Cada ser humano tem sua dificuldade, mas a vítima sempre é o “coitado”, é o merecedor dos holofotes. Pode acontecer de pessoas construírem um emaranhado de sofrimento e não conseguir sair, visto que seu ciclo de amizade seja apenas de pessoas que vivem em constante sofrimento e em constante competição.
Certa vez conheci uma pessoa que alegou estar sofrendo muito e não ter mais vontade de viver. Ao perguntar sobre seu círculo de amizade, a pessoa disse que tinha poucos, mas os que tinha eram todos muito sofridos. Disse ainda que eles tinham costume de se sentar e relatar sobre seus sofrimentos, e cada um contava uma história mais sofrida que outra. A pessoa assumiu que muitas vezes ficava ensaiando o sofrimento que iria contar.
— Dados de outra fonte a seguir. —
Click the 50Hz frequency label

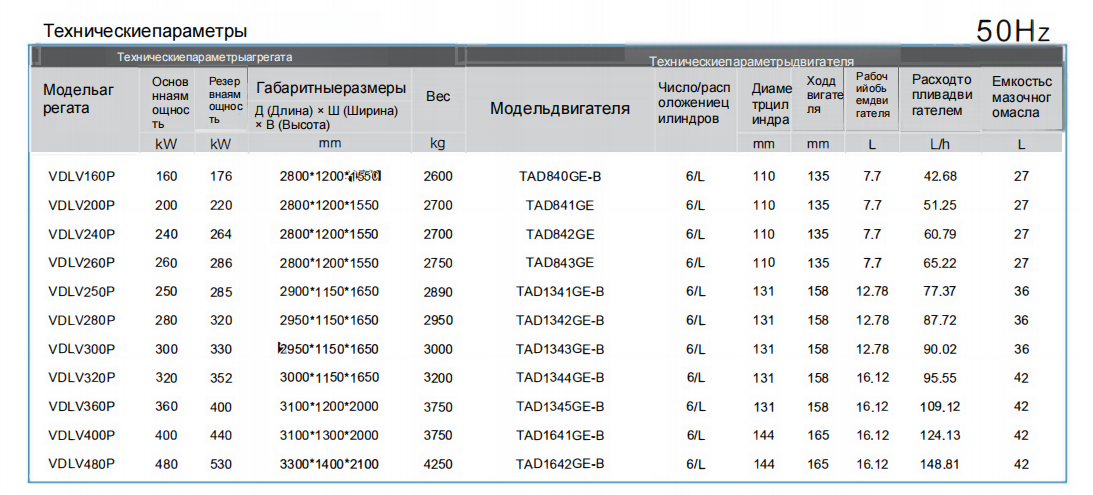pos(1013,32)
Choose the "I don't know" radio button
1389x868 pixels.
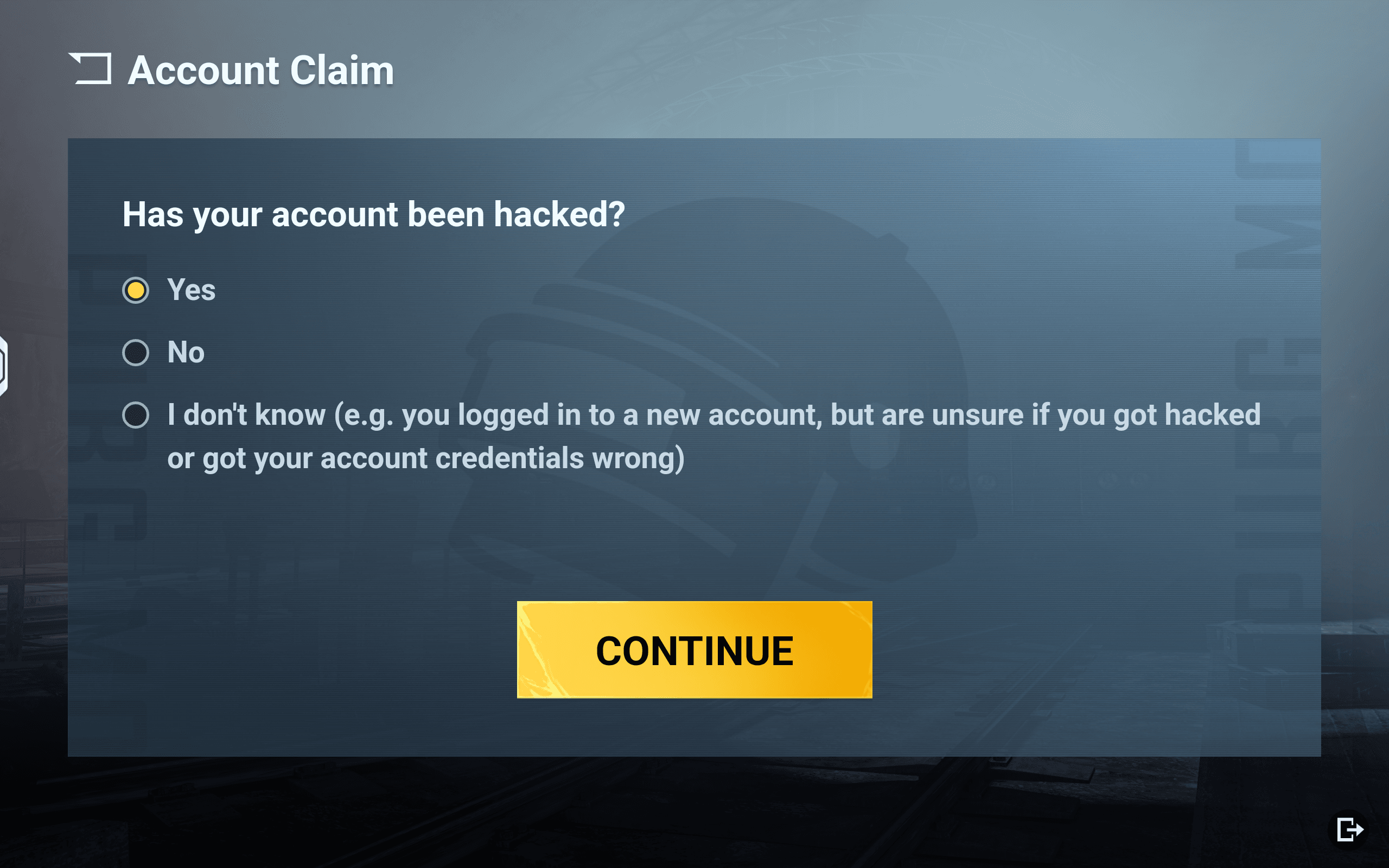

Em um poema, Bráulio Bessa fala sobre o sofrer, o amparar e ser amparado:
Se por acaso você não conseguir caminhar
Se os seus pés enfraquecerem se a estrada se alongar
Sempre haverá um alguém capaz de lhe carregar
Se por acaso você sentir a alma sangrar
E se a alma ferida fizer o seu corpo chorar
Sempre haverá um alguém capaz de lhe consolar
Se por acaso você sentir o mundo escapar
Se tudo for solidão, se a solidão maltratar
Sempre haverá um alguém capaz de lhe abraçar
[…]Sempre haverá, meu povo
Sempre haverá amor
Sempre haverá o bem
Numa via de mão dupla, com a força de um trem
Alguém ajuda você
E você ajuda alguém
Repare. Já que sempre haverá alguém para…
Lhe entender
Lhe carregar
Lhe acalmar
Abraçar quando doer
Alguém para lhe confortar quando o mundo lhe bater
Já que sempre haverá alguém para lhe socorrer
Só é preciso ser justo e grato para perceber
que sempre haverá alguém precisando de você.
O que você prefere ser? o que consola ou o que compete dor? Pare de comparar a sua dor com a dor do outro. Respeite e valide a história do outro. Hoje você pode ser o alicerce de alguém, amanhã esse alguém pode ser seu alicerce. O sofrimento deve ser consolado e não comparado.